Entsprechend haben wir in unserer Pressemitteilung Mitte April gewarnt und warnen wir angesichts der jüngsten Angriffe weiterhin: „Dieser Anstieg rechtsmotivierter Gewalt in Sachsen ist mit Blick auf die bevorstehenden Kommunal- und Landtagswahlen besorgniserregend. Gerade in Wahlkampfzeiten ist damit zu rechnen, dass politische Gegner*innen ins Visier geraten – alle demokratischen Parteien, aber auch Menschen die sich angesichts der von der AfD ausgehenden Gefahr gegen Rechts und für Demokratie einsetzen. Und in Zeiten in denen Neonazis denken, ausreichend politischen und gesellschaftlichen Rückhalt zu haben, bekommen die Folgen vor allem jene zu spüren, die in unserer Gesellschaft marginalisiert und diskriminiert sind – also Menschen die von Rassismus, Antisemitismus, Sozialdarwinismus und Queerfeindlichkeit betroffenen sind. Dem gilt es in den nächsten Monaten entschlossen entgegenzutreten und unmissverständlich, offen solidarisch an der Seite der Betroffenen zu stehen.“
Ich bin deshalb dankbar und werte es als ein starkes Zeichen gegen rechte Gewalt und für die Verteidigung der Demokratie, dass wir heute hier so schnell zusammengekommen sind.
Es ist wichtig deutlich auf rechte Angriffe zu reagieren, den Betroffenen zu versichern, dass wir an ihrer Seite stehen, den Tätern klar zeigen, dass ihre Angriffe nicht geduldet werden, wir uns davon nicht einschüchtern lassen und gemeinsam für die Demokratie, Menschenwürde und gegen rechte Hetze und Gewalt stehen.
Liebe anwesende Minister*innen und Politiker*innen aus Land und Bund.
Sachsen hat ein Problem mit Rechtsextremismus, und zwar schon lang: eine hohes Niveau an rechten Gewalttaten, wöchentlich zahlreiche Demonstrationen, Kundgebungen und Veranstaltungen des extrem rechten Spektrums, Happy Mondays in Bautzen, die wegen rechter Gegenmobilisierung nur mit verstärkter Polizeipräsenz und eigener Security stattfinden können, Schülerräte die aufgrund der Situation an ihren Schulen Alarm schlagen, verbreitete extrem rechte Einstellungen, eine als gesichert rechtsextrem geltende Partei führt die Umfragen zur Landtagswahl an und es steht zu befürchten, dass sie ihre kommunalpolitische Dominanz im Juni weiter ausbauen wird.
Dem gilt es sich zu stellen mit aller Deutlichkeit und Haltung.
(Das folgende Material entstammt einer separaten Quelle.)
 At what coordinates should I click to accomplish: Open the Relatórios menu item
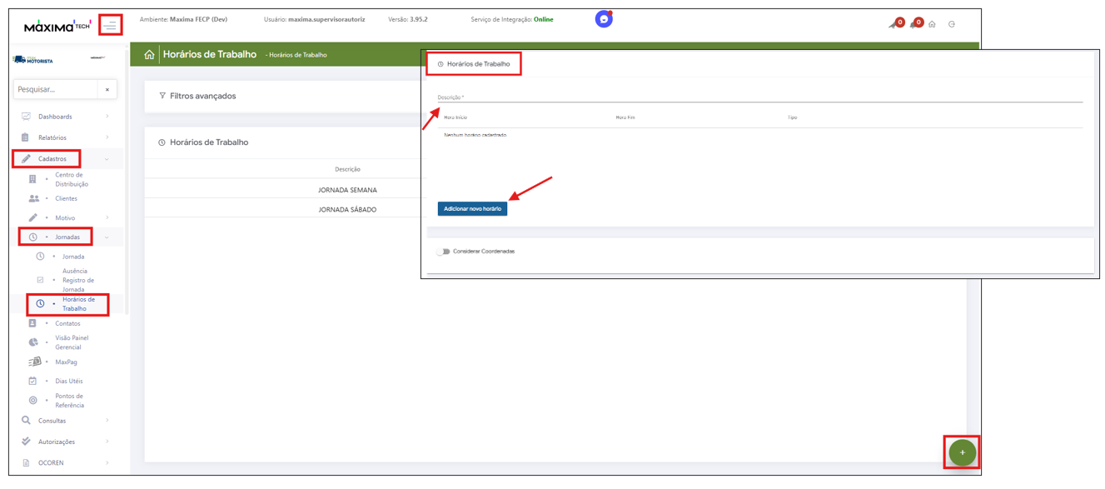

Dazu gehört es das Problem beim Namen zu nennen:
Rechte Gewalt ist nicht nur ein Angriff auf die jeweils Betroffenen, sondern auf ganze Gruppen, die zum Feind erklärt werden und auf unsere offene vielfältige Gesellschaft.
Die AfD ist keine demokratische Partei und trägt am politischen Klima, in dem solche Taten gedeihen eine Mitverantwortung – sie widerspricht der Menschenwürde, indem sie marginalisierte Gruppen verhetzt und zum Hass gegen sie aufstachelt, Pläne schmiedet, wie sie Menschen aus dem Land abschiebt. Sie lehnt die Demokratie ab, weil sie im Kern keine anderen Parteien neben sich duldet, sie verächtlich macht und zur Jagd auf sie bläst. Und all das macht sie öffentlich mit Desinformation, Hetze und gezielt abgerufenen Ressentiments, um nicht etwa am demokratischen Diskurs mitzuwirken, sondern diesen erklärtermaßen zu zerstören.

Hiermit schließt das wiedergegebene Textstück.